-- Start --

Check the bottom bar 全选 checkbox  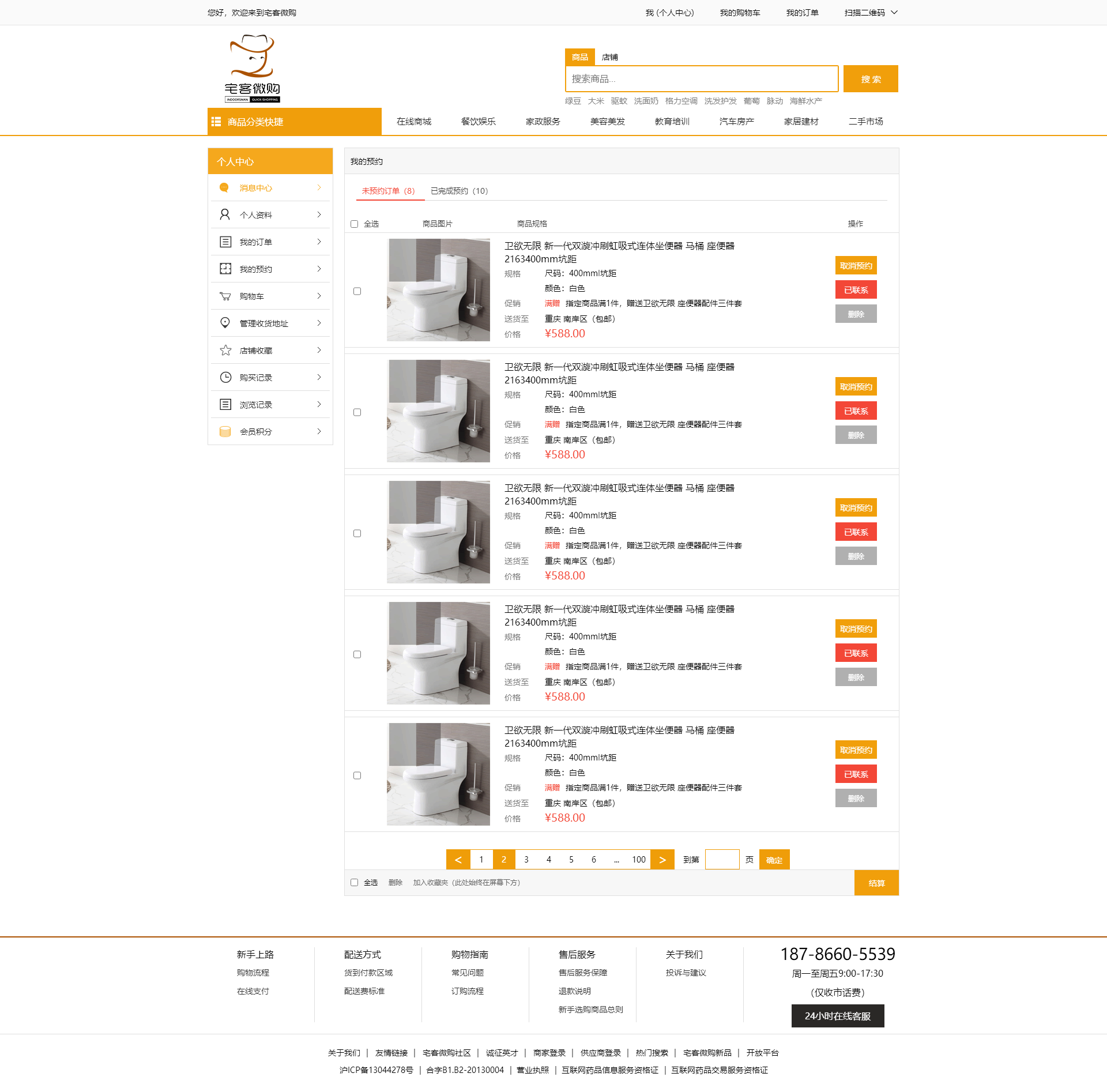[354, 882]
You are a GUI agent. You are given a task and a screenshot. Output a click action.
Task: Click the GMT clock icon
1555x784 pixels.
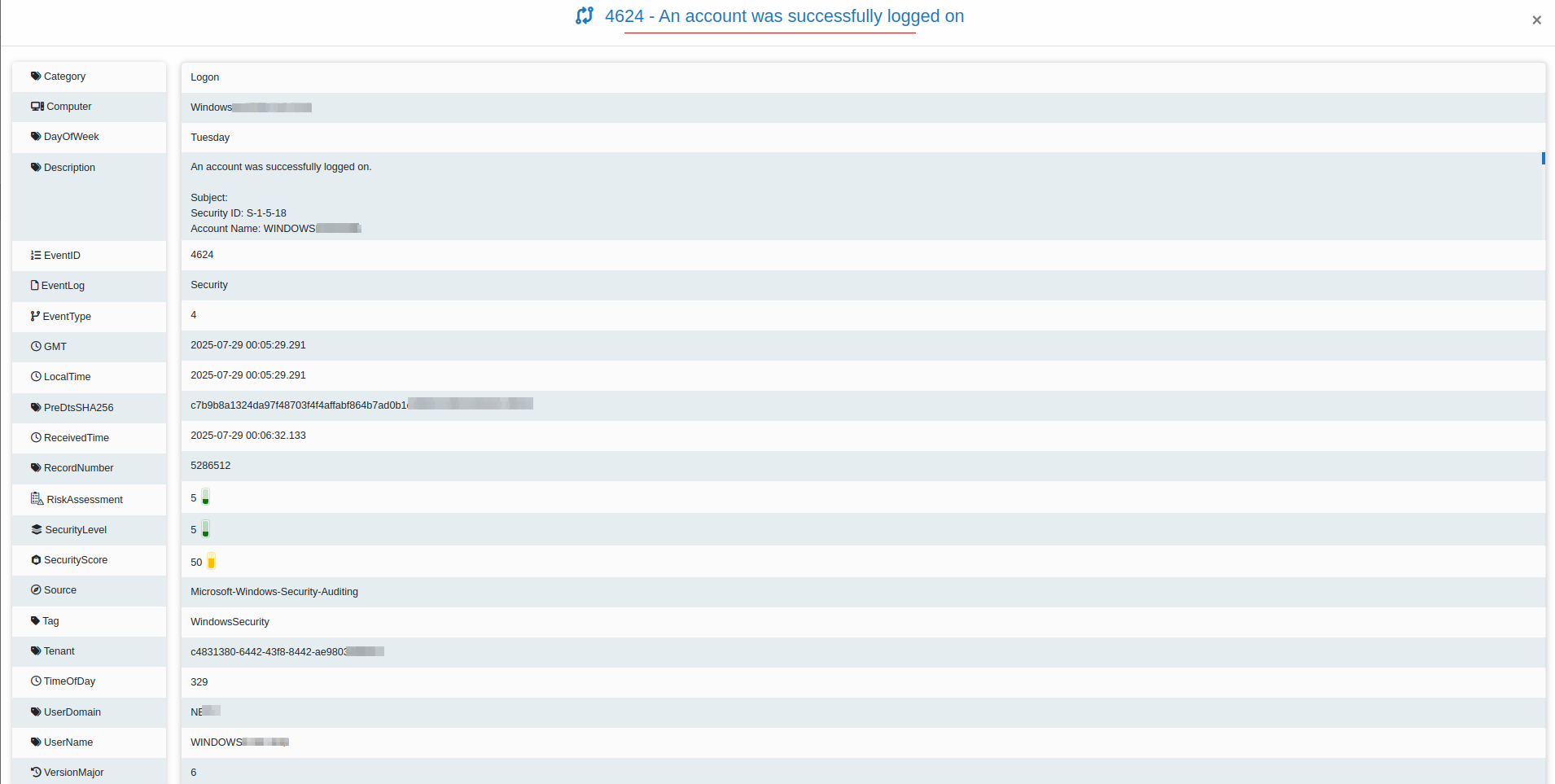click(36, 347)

-- End --

- **Work to complete**
Reproduce the listing word for word, from the line containing "You are a GUI" through the end of the listing, with both ends included. Leave the pictures out of your copy.

- **Solution to this problem**
You are a GUI agent. You are given a task and a screenshot. Output a click action.
Task: Click the GMT clock icon
1555x784 pixels.
click(36, 347)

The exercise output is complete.